The default stack is backwards

Most AI systems put the LLM in the runtime decision path. Agent needs to decide whether to grant access? Ask the LLM. Need to route a request to the right data source? Let the model figure it out. This is fast to prototype and impossible to audit. The LLM’s reasoning is opaque, non-deterministic, and changes with every model update. You can prompt-engineer your way to 95% accuracy, but the remaining 5% is a different 5% every time you redeploy.

For governance decisions — who can access what, which actions are authorized, how data flows between classification boundaries — that’s disqualifying. Compliance frameworks don’t have a carve-out for “the model usually gets it right.” They require deterministic, traceable decision chains. Putting an LLM in that path means every decision is a black box that produces different outputs under identical inputs.

The inversion

Nautilus v2 flips the stack: LLMs work as knowledge engineers during maintenance windows, and CLIPS provides deterministic inference at runtime. The Curator persona watches request patterns across the system, identifies emerging data relationships, and proposes new routing rules. Those proposals go through a validation pipeline — tested against historical requests, reviewed for consistency with existing policy, scored for certainty — before they enter the production rule base. The LLM never touches a live request.

This means the intelligence is in the authoring, not the execution. The model’s strengths — pattern recognition across large corpora, natural language understanding of policy documents, identification of implicit relationships — are applied where non-determinism is acceptable. The execution layer, where decisions must be auditable and repeatable, runs on a rule engine that has been doing exactly this since 1985.

Meta-rules and the validation pipeline

A meta-rule is a rule that generates other rules. When the Curator detects a pattern — say, analysts consistently need both threat intel and geolocation data for threat assessments — it proposes a new routing rule that pre-fetches both sources. The proposed rule isn’t YAML or JSON configuration. It’s a CLIPS rule with explicit fact patterns, salience, and module scope, ready to slot into the existing rule base.

The validation pipeline tests the proposed rule against six months of audit logs, checks for conflicts with existing policy rules, assigns a certainty factor based on the strength of the observed pattern, and stages it for human review. Bad proposals die in the pipeline — a rule that would grant broader access than current policy allows gets flagged and discarded automatically. Good proposals improve routing efficiency over time without anyone hand-writing CLIPS syntax or editing configuration files.
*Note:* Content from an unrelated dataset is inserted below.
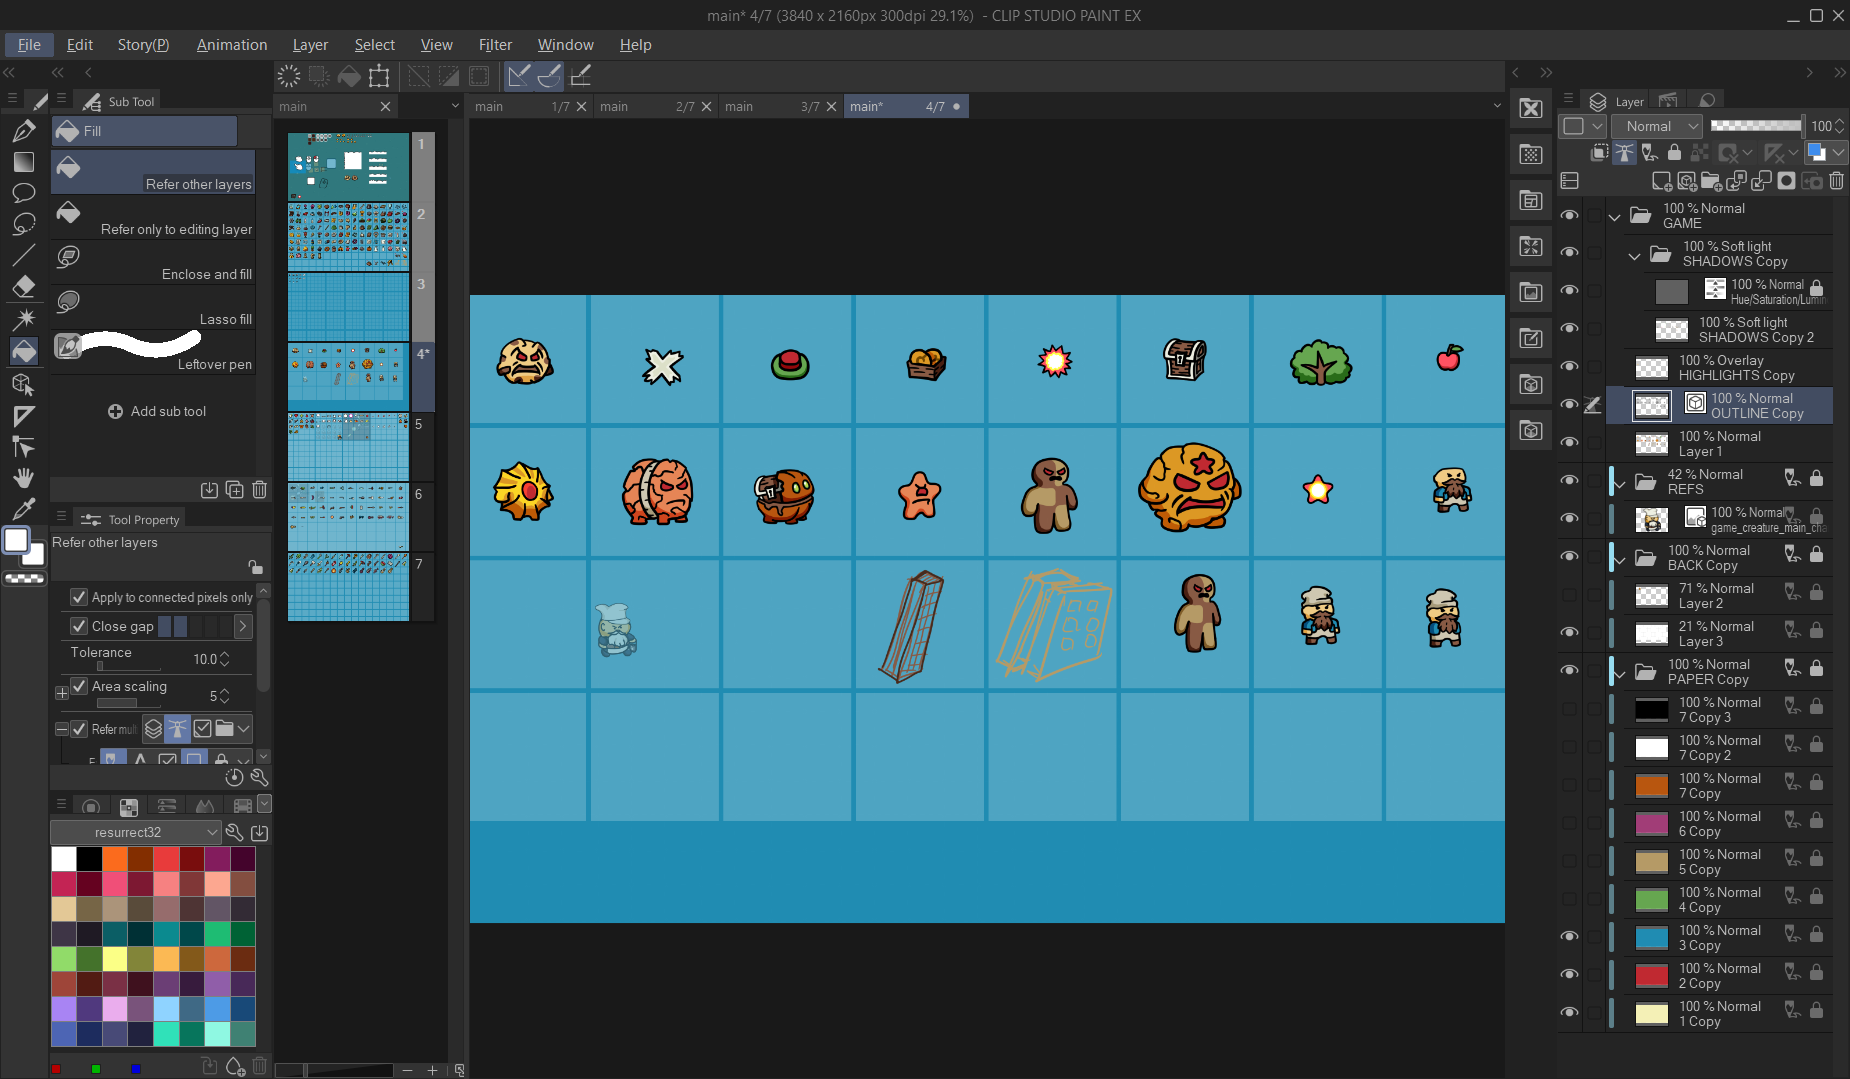Click the delete layer trash icon
The height and width of the screenshot is (1079, 1850).
(x=1837, y=181)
Why this matters for compliance

Auditors don’t care about your model weights. They care about decision chains: what rule fired, what facts it matched, what the output was. A CLIPS rule base gives you exactly that. Every evaluation produces a complete trace — the rules that fired in order, the facts they matched against working memory, the modules they traversed, and the final routing decision. You can replay any historical decision and get the same result.
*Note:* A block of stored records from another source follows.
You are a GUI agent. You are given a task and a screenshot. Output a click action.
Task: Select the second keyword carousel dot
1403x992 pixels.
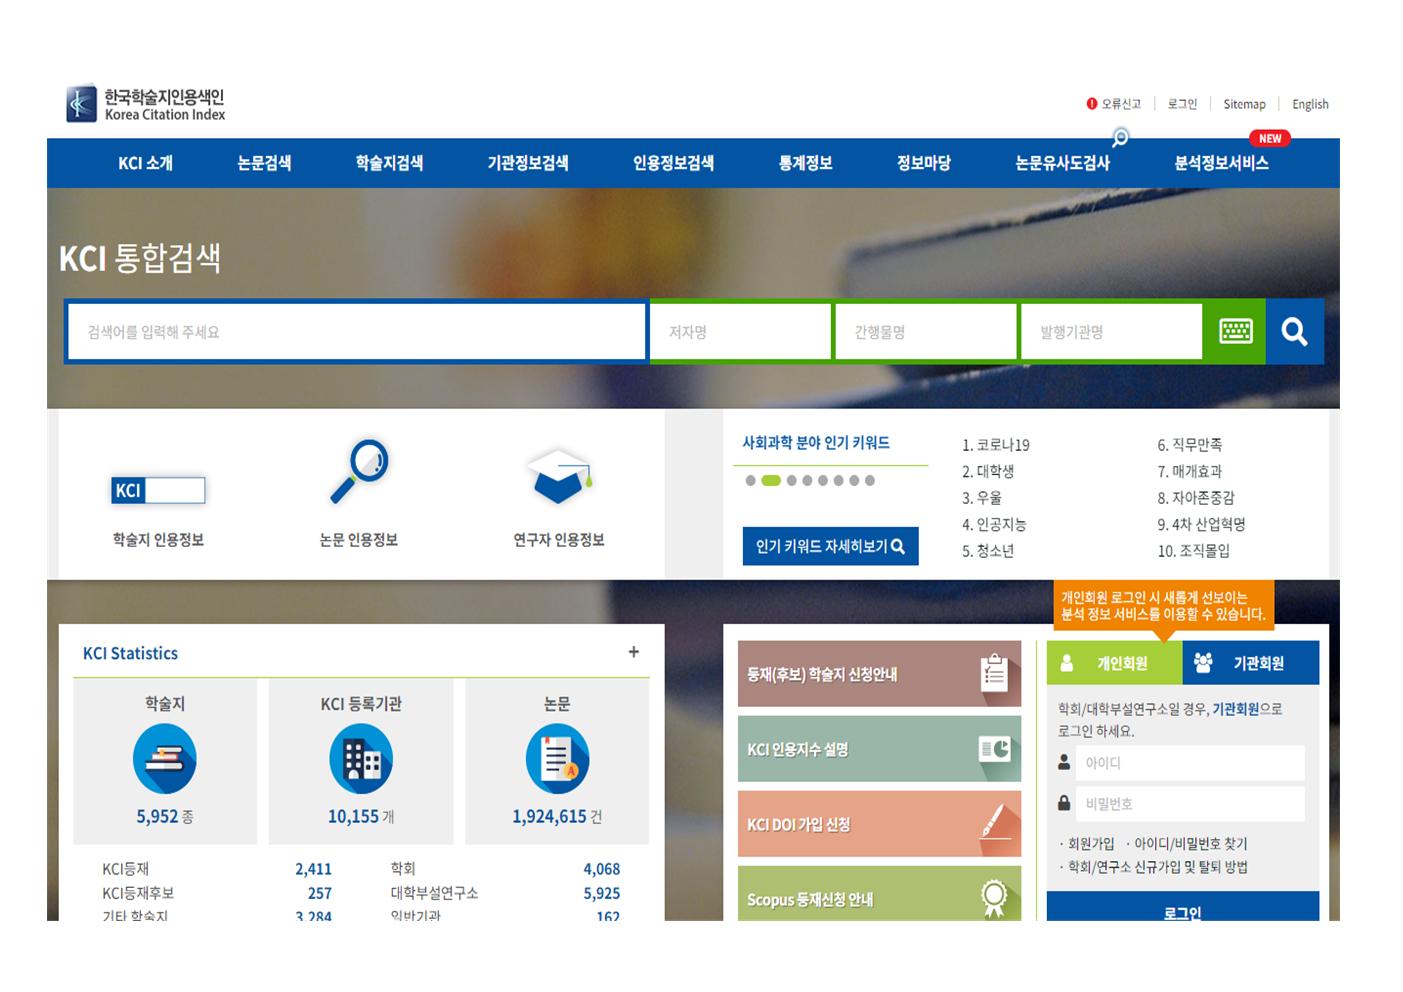pyautogui.click(x=771, y=481)
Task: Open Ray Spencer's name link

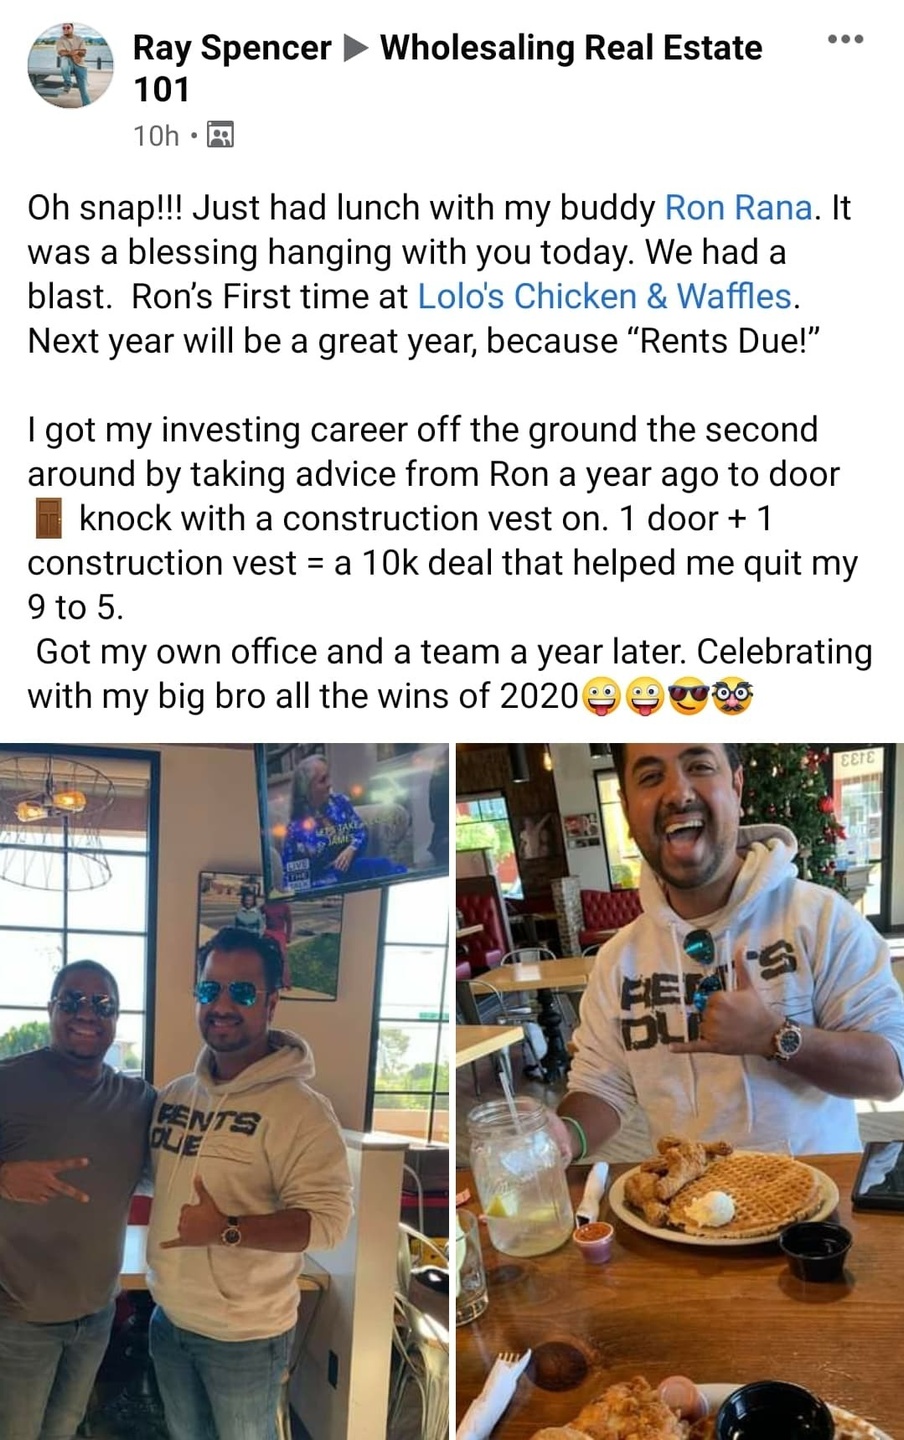Action: point(232,48)
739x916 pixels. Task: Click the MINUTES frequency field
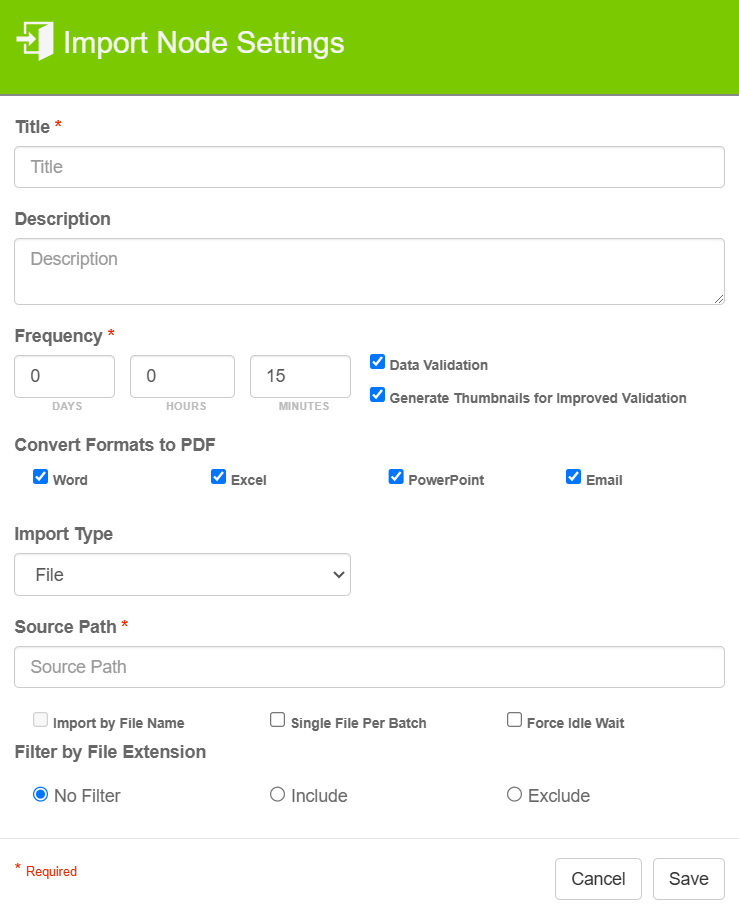click(x=300, y=376)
The LLM’s contribution is authoring better rules over time, not making runtime decisions. When you swap from one model to another — or when your provider ships a new version that changes behavior on edge cases — the runtime doesn’t change. The rules in production are the same rules. The audit trail is complete, deterministic, and decoupled from whichever model happens to be running the Curator. That’s the difference between “we use AI” and “we use AI responsibly.”